Columnists, Sports

Burn the Boats: Last team in, last team standing, still not Cinderella

Minnesota Duluth won its second national title after beating Notre Dame 2-1 in the final. PHOTO COURTESY WIKIMEDIA COMMONS

The University of Minnesota Duluth was the final team to qualify with an at-large bid and it did so by quite literally the smallest of margins — .0001 percent in fact. That is all that separated Duluth from its in-state rival the University of Minnesota in the PairWise Rankings on the final day of the regular season.

The Bulldogs are the third example in the last five years where the final at-large team went on to win the national championship. Duluth joins Yale University (2013) and Providence College (2015) at the ball, holding the title of Last Team in last team standing, but let’s not call this a Cinderella story.

Yes, Duluth may have won with house money, but don’t tell me that team “shouldn’t have won the title.” There is more than enough talent on the Bulldogs’ roster to win, and clearly, they proved that.

They didn’t come out of nowhere to win that national championship. Far from it.

Duluth may have been the “last team in,” but at the end of the day, it was still 12th in PairWise.

In no way did the team shock the world. It didn’t go on a run like Princeton University did — finishing seventh in the ECAC and winning the league tournament in overtime to get in. No, Duluth was ranked above the cutline for pretty much the entirety of the season.

In 2009, the Bulldogs could have been Cinderella. That year, Duluth finished seventh in the WCHA, but found a winning formula late in the year. The Bulldogs swept Colorado College in Colorado Springs in the first round, beat Minnesota in the quarterfinals, shut out the University of North Dakota in the semifinals and blanked the University of Denver in the finals to qualify for the NCAA’s. That is a Cinderella run.
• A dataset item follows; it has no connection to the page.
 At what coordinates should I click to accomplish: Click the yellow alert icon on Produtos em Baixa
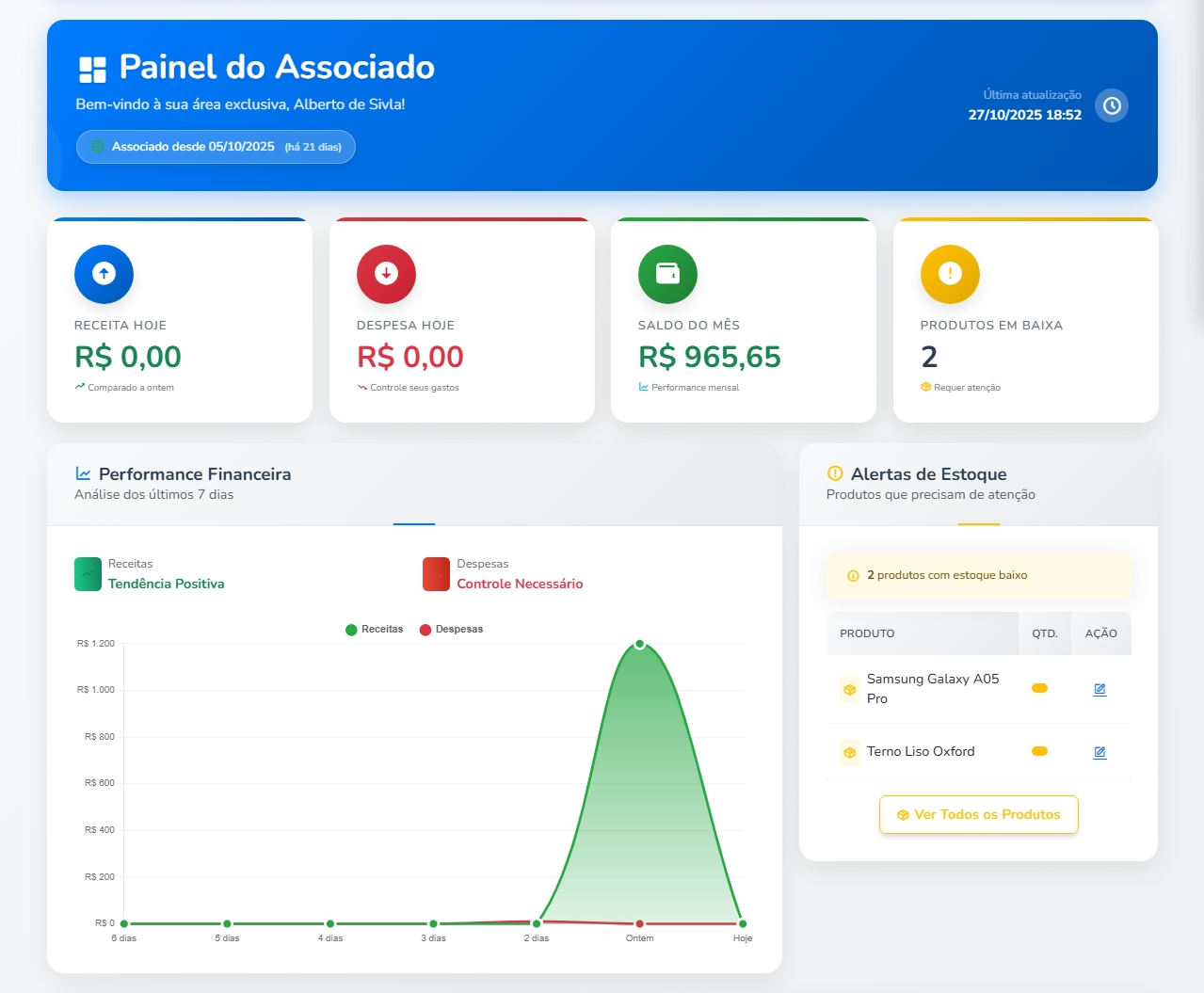click(950, 274)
Oh yeah, the Bulldogs then played one of the most epic games in NCAA tournament history against Princeton in the regionals. Duluth was down 4-2, before scoring twice in the final 40 seconds to tie. The game-tying goal came with 0.8 seconds left to force overtime. There, the Bulldogs won to advance to the regional finals. That is not only a Cinderella run, but a miracle.

This year’s team had five players in the 2018 IIHF World Junior championships, finished 12th in the PairWise, were a No. 3 seed and last year, lost the national championship game by one goal. Don’t tell me this team came out of nowhere.

House money?

Oh, absolutely. Without a doubt. Yes.

Duluth won every game in the tournament by one goal. The Bulldogs overcame a 2-0 deficit in their opening round game against Minnesota State University to push the contest into overtime, where, of course, they won.

The next three games would play out in an almost identical faction. Duluth went up 2-0 on the United States Air Force Academy in the regional final, Ohio State University in national semifinals and the University of Notre Dame in the final.

All three games ended in meat-grinding, edge of your seat, 2-1 Bulldogs victories. Championship teams don’t always have to blow teams out, they just have to find a way to win. And win they did.

And so that’s it. College hockey 2018 is in the books. Is it October yet? (Or maybe we’ll start in September again?). Either way, it will be here before you know it.